The young man in the reported case had Marfan syndrome, a heritable autosomal-dominant disorder. It results from mutations in the genes coding for fibrillin-1, an integral component of elastin.[1] As a consequence, there is alteration in the quantity and quality of elastin, manifesting as a multisystemic disorder. Of clinical consequence is the involvement of the cardiovascular system, where abnormal aortic elasticity leads to aortic regurgitation and/or aneurysm.[2] Both features were present in the case presented. A more ominous complication is aortic dissection (AD), which has been traditionally classified on the basis of the extent of aortic involvement i.e. the Debakey and Stanford classifications.[3] The European Society of Cardiology classification has categorized AD into Classes 1 to 5, depending on the pathogenetic mechanisms.[4] Class 3 lesion has been described as "a stellate or linear intimal tear associated with exposure of underlying aortic media or adventitial layers" and importantly devoid of "progression and separation of the medial layers".[5] This description aptly fits with the gross morphology of the ascending aorta excised in this patient. These subtle forms of dissection are unusual and rare, discovered incidentally as they are not discernible on the current noninvasive imaging modalities such as transesophageal echocardiography, computed tomography or even cardiac magnetic resonance imaging; these Class 3 lesions are best picked up by aortography.[5] Alterations in the structure of the aortic media, as evident in our case, lead to dilatation of the aorta. Being less distensible, the intima tears-that leads to the more common Class 1 lesion or the classic AD and less often to Class 3 or limited AD. Though appearing innocuous, such intimal tears can sooner or later predispose to acute AD. In addition, due to the thinness of the wall, there can be seepage of fluid with pericardial effusion or rupture with hemopericardium. To prevent this dismal prognosis, it would be important to suspect this lesion in all patients with risk factors for aortic dissection, presenting with acute aortic syndromes, but without classic imaging characteristics.

References

1Isselbacher EM. Thoracic and abdominal aortic aneurysms. Circulation 2005;111:816-28.

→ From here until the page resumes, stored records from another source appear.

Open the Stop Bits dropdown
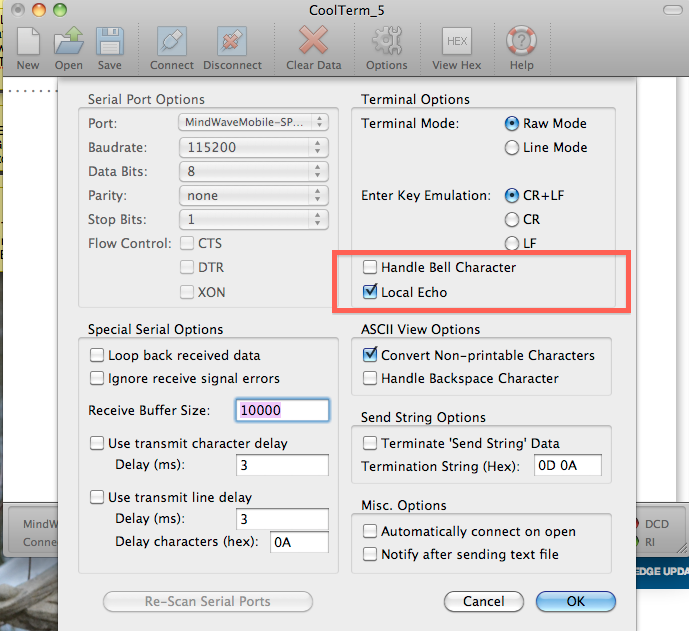 [253, 219]
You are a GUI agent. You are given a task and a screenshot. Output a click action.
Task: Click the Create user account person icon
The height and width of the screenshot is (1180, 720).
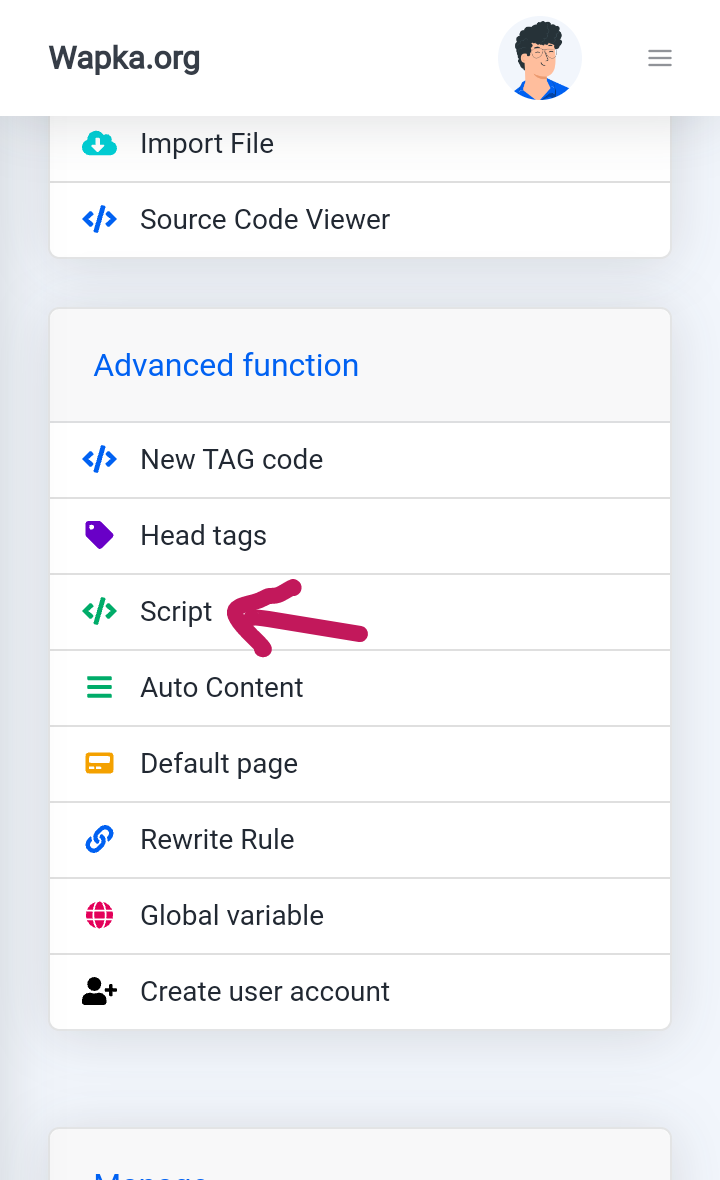tap(99, 992)
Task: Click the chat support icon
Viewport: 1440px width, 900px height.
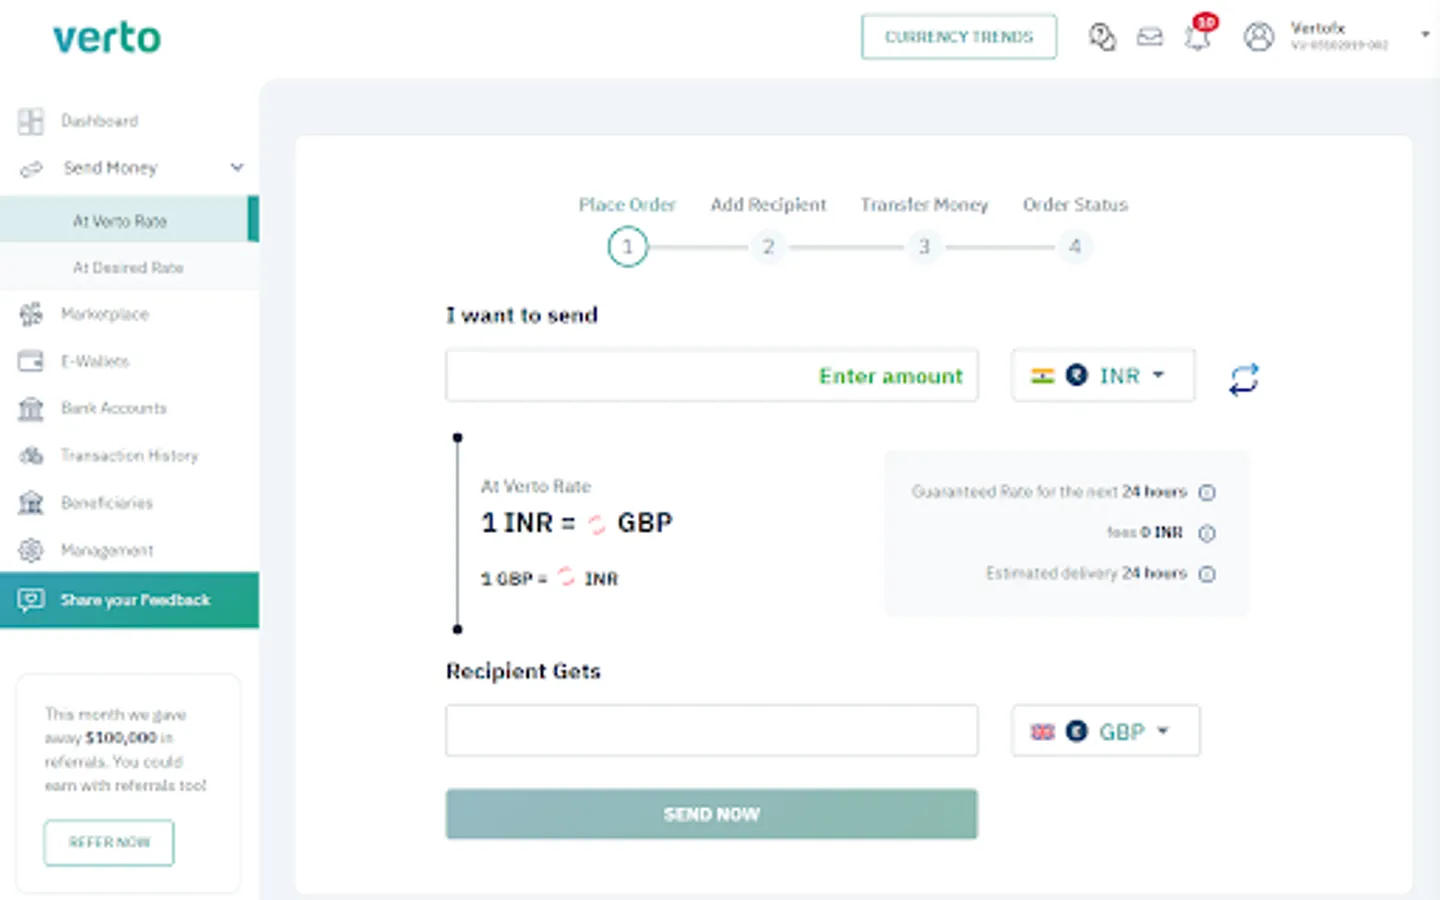Action: (1102, 37)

2Jeremy RW, Huang H, Hwa J, McCarron H, Hughes CF, Richards JG. Relation between age, arterial distensibility, and aortic dilatation in the Marfan syndrome. Am J Cardiol 1994;74:369-73.
3Nienber CA, Eagle KA. Aortic dissection: New frontiers in diagnosis and management: Part I: From etiology to diagnostic strategies. Circulation 2003;108:628-35.
4Erbel R, Alfonso F, Boileau C, Dirsch O, Eber B, Haverich A, et al. Diagnosis and management of aortic dissection. Recommendations of the Task Force on Aortic Dissection, European Society of Cardiology. Eur Heart J 2001;22:1642-81.
5Svensson LG, Lahib SB, Eisenhauer AC, Butterly JR. Intimal tear with hematoma. An important variant of aortic dissection that can elude current imaging techniques. Circulation 1999;99:1331-6.